Em certo sentido podemos dizer que esta recusa em segregar o mal do bem de maneira prematura seria o ketekon, este poder de freiar o mal. Pensando em uma dos conceitos propostos por Eagleton, o mal é este movimento anti-vida. Se o trigo representa aquele elemento que carrega em si a semente de vida e o joio o que se parece com trigo mas lhe está ausente esta semente, então o joio é a anti-vida que se imiscui e se mistura (sem synkrasis) ao trigo. Enquanto o mal absoluto seria esta anti-vida (aqui estou pensando em um texto de Paul Ricoeur, a Metáfora Viva, em que o autor diz que no grego o prefixo "anti" significava aquilo que se fazendo passar por, se colocar no lugar de, tem como objetivo eliminar o elemento que substitui, assim anti-vida seria uma morte que ostenta a aparência de vida) que traz a aparência e se mistura como vida, o kathekon (o poder que freia) é esta decisão de adiar a segregação do pseudo-trigo (o joio misturado na plantação) que se mistura com o trigo a fim de preservar o bem que está confundido com o mal. O kathekon é esta deliberação escatológica de adiamento da segregação do mal que simula uma estética de bem, até que...O kethekon é saber que o mal está presente nas ações que visam o bem, mas que a tentativa de eliminação radical e absoluta do mal redunda em eliminar o bem, a vida. O mal radical e absoluto que enfrentamos é decorrente de produções que tem o aspecto benéfico mas que agem como agente anti-vida. Apresenta-se como vida, mas de fato nos encaminham para a destruição do bem por um projeto maligno. O kathekon é a humildade de sabermos que o bem está impregnado de mal, contudo, não somos aptos a discernir, segregar e eliminar o mal no tempo presente. Assim, ficamos na guarda e aguardo num tempo escatológico.

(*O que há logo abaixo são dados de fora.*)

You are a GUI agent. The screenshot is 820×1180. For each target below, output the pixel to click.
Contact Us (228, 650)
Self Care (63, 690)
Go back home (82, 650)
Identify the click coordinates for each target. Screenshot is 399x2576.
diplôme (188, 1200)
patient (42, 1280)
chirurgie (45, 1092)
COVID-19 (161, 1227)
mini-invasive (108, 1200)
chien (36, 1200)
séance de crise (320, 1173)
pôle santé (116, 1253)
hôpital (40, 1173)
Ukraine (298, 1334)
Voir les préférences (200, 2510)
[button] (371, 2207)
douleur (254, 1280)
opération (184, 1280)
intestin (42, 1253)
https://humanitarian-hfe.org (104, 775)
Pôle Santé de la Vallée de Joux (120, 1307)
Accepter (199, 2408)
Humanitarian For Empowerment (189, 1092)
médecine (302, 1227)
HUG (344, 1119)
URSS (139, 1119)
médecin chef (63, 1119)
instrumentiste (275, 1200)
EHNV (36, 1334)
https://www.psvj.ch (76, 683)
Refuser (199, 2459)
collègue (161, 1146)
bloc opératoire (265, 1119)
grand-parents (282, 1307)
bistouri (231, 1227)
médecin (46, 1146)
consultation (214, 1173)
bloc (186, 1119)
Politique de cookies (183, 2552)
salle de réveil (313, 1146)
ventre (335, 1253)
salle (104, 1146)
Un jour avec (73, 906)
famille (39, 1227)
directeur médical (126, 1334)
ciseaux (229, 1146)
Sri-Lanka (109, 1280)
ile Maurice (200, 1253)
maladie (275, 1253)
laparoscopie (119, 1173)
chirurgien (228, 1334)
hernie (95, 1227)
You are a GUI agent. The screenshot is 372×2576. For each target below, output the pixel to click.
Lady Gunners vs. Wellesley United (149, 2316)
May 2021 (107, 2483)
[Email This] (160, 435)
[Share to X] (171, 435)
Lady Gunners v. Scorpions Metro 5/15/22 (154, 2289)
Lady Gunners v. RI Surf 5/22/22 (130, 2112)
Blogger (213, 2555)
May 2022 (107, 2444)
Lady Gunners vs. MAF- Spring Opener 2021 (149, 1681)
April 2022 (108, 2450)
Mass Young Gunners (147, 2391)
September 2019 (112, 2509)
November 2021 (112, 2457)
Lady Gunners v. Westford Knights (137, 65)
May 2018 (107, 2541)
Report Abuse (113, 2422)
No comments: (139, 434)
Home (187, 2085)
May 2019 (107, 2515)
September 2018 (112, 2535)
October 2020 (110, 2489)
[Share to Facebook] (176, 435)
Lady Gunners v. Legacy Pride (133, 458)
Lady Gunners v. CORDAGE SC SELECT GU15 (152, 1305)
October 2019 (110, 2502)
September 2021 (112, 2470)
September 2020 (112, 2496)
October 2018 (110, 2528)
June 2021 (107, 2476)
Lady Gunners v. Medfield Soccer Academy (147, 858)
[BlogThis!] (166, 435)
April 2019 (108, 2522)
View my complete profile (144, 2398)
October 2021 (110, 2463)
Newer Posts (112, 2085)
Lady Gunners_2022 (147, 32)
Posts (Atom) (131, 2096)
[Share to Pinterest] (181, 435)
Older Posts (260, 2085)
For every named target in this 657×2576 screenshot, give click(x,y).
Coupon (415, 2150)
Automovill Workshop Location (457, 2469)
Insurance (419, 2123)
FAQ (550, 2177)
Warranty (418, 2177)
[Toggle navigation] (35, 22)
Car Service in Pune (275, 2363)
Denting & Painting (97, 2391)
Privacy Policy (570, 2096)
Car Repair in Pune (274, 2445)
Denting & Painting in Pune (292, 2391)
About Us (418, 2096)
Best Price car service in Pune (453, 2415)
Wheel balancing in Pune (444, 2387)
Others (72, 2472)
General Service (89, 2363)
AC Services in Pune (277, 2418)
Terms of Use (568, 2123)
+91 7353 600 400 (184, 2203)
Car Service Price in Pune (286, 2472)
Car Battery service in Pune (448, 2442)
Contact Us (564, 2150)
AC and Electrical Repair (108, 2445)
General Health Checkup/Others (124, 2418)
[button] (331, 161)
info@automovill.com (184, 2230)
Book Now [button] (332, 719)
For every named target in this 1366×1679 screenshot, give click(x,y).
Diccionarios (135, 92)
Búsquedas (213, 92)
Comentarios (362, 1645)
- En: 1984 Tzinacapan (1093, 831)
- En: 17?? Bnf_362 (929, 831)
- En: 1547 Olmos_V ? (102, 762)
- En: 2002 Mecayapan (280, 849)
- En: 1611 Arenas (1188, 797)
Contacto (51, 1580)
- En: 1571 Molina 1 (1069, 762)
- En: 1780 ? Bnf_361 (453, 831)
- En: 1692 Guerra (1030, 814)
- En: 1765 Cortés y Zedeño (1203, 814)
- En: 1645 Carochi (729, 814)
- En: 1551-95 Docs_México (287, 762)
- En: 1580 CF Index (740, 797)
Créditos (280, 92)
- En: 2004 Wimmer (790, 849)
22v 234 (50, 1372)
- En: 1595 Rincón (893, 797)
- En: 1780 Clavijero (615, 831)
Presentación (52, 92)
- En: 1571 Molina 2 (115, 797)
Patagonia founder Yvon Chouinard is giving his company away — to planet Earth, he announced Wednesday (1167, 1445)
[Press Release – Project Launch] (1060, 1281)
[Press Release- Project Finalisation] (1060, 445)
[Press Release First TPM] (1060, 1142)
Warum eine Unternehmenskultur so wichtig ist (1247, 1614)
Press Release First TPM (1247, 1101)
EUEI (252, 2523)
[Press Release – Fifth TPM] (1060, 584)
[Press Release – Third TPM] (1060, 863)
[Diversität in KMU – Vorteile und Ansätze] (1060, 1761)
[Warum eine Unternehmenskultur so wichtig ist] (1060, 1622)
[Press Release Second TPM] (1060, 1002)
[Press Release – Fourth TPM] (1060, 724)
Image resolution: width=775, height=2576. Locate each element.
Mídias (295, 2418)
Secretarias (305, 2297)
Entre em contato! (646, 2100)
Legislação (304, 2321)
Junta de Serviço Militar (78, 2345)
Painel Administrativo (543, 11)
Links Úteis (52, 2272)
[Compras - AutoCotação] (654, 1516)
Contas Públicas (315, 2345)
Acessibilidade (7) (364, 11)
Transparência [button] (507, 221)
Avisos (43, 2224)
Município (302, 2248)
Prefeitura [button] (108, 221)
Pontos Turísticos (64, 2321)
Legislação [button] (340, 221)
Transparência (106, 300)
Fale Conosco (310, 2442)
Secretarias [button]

Tendo passado por este caminho hipertextual, podemos iniciar um retorno ao passo inicial, ao texto, e retomar à leitura de Chesterton sobre o otimista e o pessimista. O otimista, como nos fala George Sorel (engenheiro marxista) e sem nos distanciarmos de Chesterton é aquele que em nome de um mundo melhor, ótimo, legitima e justifica os campos de extermínio, os gulags, o Grande salto para frente e a Revolução cultural, o saque à Rês-Pública, etc. Em nome do Bem se produz o mal como linha de produção. O bem é apenas um slogan que justifica o extermínio dos opositores e dos seres inferiorizados por um ato arbitrário dos agentes do Bem. O Bem são projetos intelectuais por meio dos quais são criados sistemas que subtraem o corpo do espírito, que desincorporam a humanidade, produzindo seres pensantes (a Classe Trabalhadora, a Raça Ariana, o Homo Economicus, etc.) que não pisam na terra, mas tem seus olhos no vazio. Assim, o otimista é um incansável trabalhador que produz anti-vida, imaginando um mundo resultante de Inteligência Tecnológica, isto é, arte-feita, Artificial (não deixemos de notar que Ars no latim se diz Techné no grego). Aqui nos deparamos com a bipolaridade entre Cultura e Natureza, onde a Cultura é artificio, um construtor, um produto da engenhosidade humana. A monstruosidade deste modelo não está no fato de haver Cultura e haver Natureza, mas no fato de que há um antagonismo entre tais instâncias e a Cultura é o humano, e este humano é um além-do-humano-natural, é um ser descorporificado, puro pensamento.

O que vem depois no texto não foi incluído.